Królowa Elżbieta II zmarła 8 września w godzinach popołudniowych. Tego samego dnia o poranku Pałac Buckingham wydał oświadczenie, w którym poinformował, że stan jej zdrowia się pogorszył i lekarze zalecili, by jeszcze przez jakiś czas przebywała pod ich kontrolą. Niestety kilka godzin później media obiegły przykre wieści o jej nagłym odejściu.
Królowa zmarła spokojnie w Balmoral dziś po południu.
Król i Królowa Małżonka pozostaną dziś wieczorem w Balmoral, a jutro wrócą do Londynu.
W poniedziałek 19 września odbył się pogrzeb, na którym pojawiło się blisko 2 tysiące gości, a Brytyjczycy żegnali ją na ulicach Londynu.

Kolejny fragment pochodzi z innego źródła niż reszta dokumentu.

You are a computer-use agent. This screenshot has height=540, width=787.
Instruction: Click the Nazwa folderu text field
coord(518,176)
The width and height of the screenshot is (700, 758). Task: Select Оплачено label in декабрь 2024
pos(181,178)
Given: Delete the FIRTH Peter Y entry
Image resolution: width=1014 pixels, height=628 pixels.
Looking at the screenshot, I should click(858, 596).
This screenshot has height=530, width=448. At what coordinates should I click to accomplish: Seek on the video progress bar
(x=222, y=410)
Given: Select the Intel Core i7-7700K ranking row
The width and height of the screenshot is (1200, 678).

Nawet 4,1 miliarda widzów z całego świata śledziło transmisję z wydarzenia w lokalnej telewizji. Na naszym profilu na Instagramie znajdziecie zapisaną relację z tego dnia. Wystarczy kliknąć tutaj.

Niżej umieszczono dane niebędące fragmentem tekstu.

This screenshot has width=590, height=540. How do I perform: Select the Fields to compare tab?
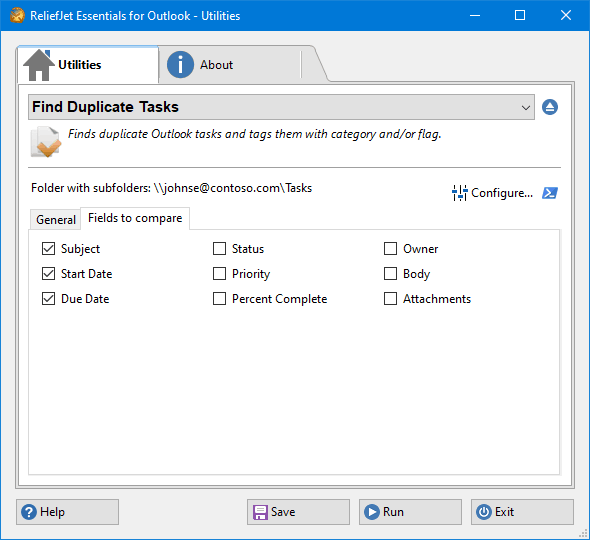(x=135, y=218)
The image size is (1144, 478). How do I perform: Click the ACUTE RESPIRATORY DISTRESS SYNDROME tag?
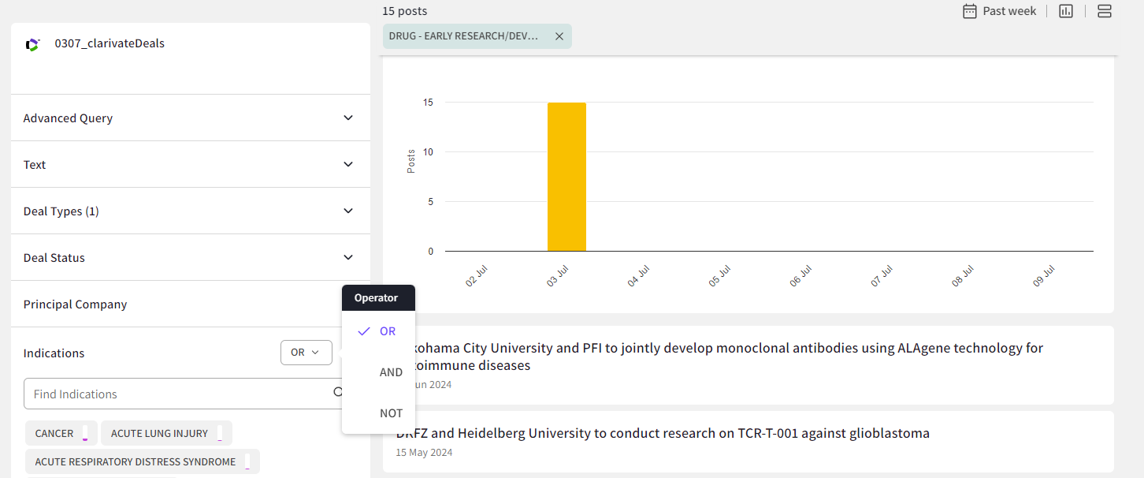[136, 462]
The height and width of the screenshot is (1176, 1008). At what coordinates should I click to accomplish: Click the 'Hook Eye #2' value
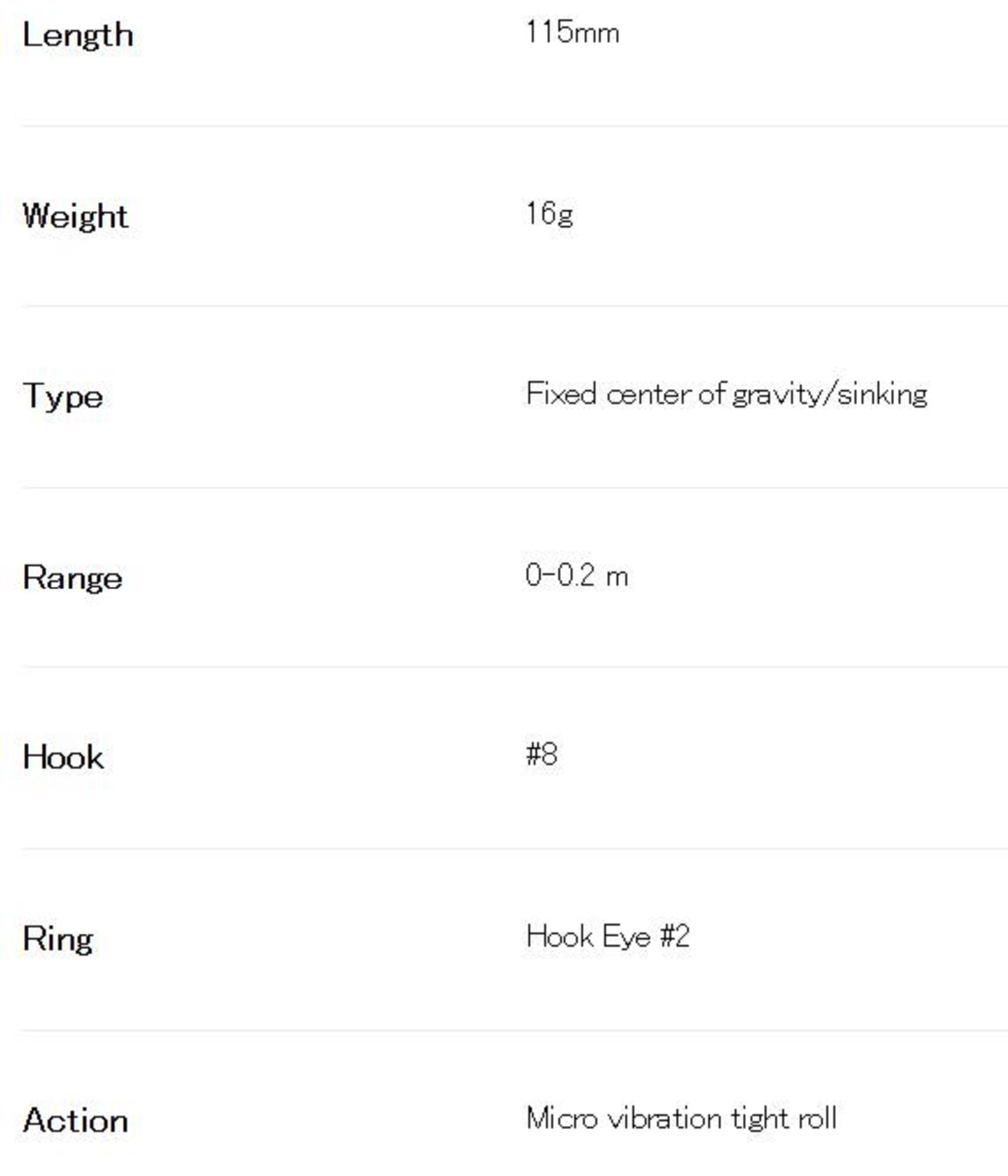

Królowa przed śmiercią spotkała się z księdzem. Co mu powiedziała?
Elżbieta II już od dłuższego czasu nie czuła się najlepiej, dlatego też ograniczyła publiczne wystąpienia do niezbędnego minimum. Teraz wyszło na jaw, że na dwa dni przed śmiercią spotkała się z nową premier Wielkiej Brytanii, a wcześniej przeprowadziła krótką rozmowę z księdzem dr. Iainem Greenshieldsem, który odwiedził ją na zamku Balmoral.
Duchowny w rozmowie z ABC News zdradził, że podczas rozmowy przyznała, że wiara odgrywała w jej życiu bardzo ważną rolę.
Podczas rozmowy powiedziała mi, że ani trochę nie żałuje rozpoczęcia swojej przygody z wiarą. Niczego nie żałowała. Choć była królową, podążała za Panem — zdradził.
Moderator Zgromadzenia Ogólnego Kościoła w Szkocji wyznał, że dostrzegł malujące się na jej twarzy zmęczenie, ale mimo to doskonale przygotowała się na ich spotkanie.
Można było dostrzec jej kruchość, ale gdy tylko zaczynała mówić, pojawiał się w niej zupełnie inny rodzaj człowieka. Ktoś z wyjątkową pamięcią, ktoś, kto wiedział o tobie wszystko, co pokazywało, że przygotowała się i odrobiła lekcje. Mówiła też ciepło o Szkocji i swojej relacji z tym krajem — dodał.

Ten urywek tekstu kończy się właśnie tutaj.